Around 1976, Terry was fascinated by the notion of conditional independence, along the lines later published in Dawid [67]. In 1976, Terry invited me to Perth and we were running a daily research seminar with the theme of studying similarities and differences between Statistics and Statistical Mechanics. In particular, we wondered what the relations were between notions of interaction as represented in linear models, in multi-dimensional contingency tables, and in stochastic models for particle systems; in addition, the purpose was also to understand what was the relation between these concepts and conditional independence.
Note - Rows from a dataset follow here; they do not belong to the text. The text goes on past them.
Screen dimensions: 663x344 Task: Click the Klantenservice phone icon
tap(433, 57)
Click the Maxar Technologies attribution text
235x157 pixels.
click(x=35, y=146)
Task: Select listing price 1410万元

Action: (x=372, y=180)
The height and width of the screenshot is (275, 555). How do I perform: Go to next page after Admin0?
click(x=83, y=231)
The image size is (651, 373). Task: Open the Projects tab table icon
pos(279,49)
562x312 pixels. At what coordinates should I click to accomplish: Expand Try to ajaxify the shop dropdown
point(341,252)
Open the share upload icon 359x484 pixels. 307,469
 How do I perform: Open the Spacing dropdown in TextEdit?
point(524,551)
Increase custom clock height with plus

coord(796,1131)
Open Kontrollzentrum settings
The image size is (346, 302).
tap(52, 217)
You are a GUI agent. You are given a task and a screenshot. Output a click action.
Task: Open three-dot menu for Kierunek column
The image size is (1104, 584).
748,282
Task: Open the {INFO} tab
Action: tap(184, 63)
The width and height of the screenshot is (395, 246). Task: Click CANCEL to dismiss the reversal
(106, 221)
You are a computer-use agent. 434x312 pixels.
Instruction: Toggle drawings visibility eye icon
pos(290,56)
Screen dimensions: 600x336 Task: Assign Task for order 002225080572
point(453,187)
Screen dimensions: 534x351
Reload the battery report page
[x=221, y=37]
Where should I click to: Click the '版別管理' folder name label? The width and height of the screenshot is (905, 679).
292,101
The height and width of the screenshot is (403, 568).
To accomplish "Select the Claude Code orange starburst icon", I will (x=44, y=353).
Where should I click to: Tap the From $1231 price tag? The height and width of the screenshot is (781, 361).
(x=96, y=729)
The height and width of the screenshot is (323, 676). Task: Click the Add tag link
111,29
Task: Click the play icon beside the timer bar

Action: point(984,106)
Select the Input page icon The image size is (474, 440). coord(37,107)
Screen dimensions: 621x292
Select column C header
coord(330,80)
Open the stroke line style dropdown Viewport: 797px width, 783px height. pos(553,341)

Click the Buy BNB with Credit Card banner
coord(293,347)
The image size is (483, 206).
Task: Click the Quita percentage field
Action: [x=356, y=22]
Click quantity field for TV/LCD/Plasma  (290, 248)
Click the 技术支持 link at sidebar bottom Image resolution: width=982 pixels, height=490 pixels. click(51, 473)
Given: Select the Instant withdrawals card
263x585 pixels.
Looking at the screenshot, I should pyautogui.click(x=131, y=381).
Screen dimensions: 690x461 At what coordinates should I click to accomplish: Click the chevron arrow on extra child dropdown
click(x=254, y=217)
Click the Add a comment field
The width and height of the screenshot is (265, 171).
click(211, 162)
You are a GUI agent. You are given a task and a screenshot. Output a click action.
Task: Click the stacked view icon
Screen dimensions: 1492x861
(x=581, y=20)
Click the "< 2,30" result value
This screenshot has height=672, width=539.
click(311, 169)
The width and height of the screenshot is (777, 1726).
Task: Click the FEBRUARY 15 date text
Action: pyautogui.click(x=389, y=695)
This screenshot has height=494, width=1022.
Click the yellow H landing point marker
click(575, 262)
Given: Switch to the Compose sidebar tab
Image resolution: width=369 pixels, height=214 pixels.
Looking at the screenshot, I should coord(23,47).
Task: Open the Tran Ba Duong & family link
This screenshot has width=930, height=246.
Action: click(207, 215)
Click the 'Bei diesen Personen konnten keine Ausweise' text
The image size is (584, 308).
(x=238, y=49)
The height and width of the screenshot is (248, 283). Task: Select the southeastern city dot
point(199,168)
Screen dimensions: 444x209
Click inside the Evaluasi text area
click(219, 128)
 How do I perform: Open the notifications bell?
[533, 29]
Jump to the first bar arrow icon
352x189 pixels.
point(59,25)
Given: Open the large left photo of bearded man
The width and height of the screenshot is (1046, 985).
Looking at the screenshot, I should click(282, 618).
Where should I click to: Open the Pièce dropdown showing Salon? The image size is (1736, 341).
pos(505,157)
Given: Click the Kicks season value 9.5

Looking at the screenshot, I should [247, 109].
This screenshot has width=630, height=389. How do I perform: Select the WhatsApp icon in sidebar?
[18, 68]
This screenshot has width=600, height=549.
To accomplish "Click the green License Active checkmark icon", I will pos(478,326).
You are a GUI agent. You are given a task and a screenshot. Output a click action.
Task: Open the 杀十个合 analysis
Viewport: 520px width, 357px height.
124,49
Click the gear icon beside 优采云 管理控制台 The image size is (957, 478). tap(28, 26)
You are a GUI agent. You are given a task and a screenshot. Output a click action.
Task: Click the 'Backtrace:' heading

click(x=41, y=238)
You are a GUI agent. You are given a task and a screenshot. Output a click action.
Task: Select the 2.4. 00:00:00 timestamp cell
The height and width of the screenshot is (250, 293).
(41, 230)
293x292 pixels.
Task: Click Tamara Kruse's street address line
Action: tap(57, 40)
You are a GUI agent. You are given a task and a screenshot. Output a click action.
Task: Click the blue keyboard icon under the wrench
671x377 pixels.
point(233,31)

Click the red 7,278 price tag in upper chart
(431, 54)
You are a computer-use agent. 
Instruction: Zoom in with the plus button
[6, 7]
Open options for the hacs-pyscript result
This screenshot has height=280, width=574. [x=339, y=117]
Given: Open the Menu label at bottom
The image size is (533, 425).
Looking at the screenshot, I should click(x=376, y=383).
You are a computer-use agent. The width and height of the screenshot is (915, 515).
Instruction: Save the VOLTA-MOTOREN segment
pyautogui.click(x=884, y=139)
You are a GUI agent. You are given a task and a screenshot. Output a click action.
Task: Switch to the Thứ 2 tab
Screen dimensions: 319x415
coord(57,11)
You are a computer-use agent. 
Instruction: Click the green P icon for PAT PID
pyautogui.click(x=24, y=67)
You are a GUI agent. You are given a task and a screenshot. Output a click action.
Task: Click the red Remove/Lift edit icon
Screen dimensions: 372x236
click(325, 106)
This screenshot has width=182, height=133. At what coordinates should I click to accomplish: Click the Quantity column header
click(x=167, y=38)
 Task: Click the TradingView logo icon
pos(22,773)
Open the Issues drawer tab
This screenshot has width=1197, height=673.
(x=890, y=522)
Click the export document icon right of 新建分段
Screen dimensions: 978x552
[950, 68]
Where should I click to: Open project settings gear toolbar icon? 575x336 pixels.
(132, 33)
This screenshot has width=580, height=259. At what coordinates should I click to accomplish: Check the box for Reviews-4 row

As we discovered that these were all essentially the same concepts, the similarity being obscured by very different traditions of notation, the term graphical model was coined. Our findings, also obtained in collaboration with John Darroch, were collected in Darroch et al. [4], and later expanded and published in Speed [24], Darroch et al. [5], and Darroch and Speed [3] as well as Lauritzen et al. [19] and to some extent Speed [25], the latter giving an overview of a number of different variants and proofs of what has become known as the Hammersley–Clifford theorem [142].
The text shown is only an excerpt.